Records
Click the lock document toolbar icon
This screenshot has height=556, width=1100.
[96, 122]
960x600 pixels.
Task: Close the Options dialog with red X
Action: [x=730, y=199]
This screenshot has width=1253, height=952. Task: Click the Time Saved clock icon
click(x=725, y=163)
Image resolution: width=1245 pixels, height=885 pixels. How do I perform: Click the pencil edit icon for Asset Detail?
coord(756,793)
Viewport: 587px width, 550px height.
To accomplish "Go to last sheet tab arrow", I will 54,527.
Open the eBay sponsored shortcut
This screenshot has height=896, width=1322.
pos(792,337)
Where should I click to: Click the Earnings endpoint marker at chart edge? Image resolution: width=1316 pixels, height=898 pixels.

# Instruction
Reproduce all of the lines above word for word.

# Solved exercise
Click the lock document toolbar icon
This screenshot has height=556, width=1100.
[96, 122]
960x600 pixels.
Task: Close the Options dialog with red X
Action: [x=730, y=199]
This screenshot has width=1253, height=952. Task: Click the Time Saved clock icon
click(x=725, y=163)
Image resolution: width=1245 pixels, height=885 pixels. How do I perform: Click the pencil edit icon for Asset Detail?
coord(756,793)
Viewport: 587px width, 550px height.
To accomplish "Go to last sheet tab arrow", I will 54,527.
Open the eBay sponsored shortcut
This screenshot has height=896, width=1322.
pos(792,337)
Where should I click to: Click the Earnings endpoint marker at chart edge? Image resolution: width=1316 pixels, height=898 pixels.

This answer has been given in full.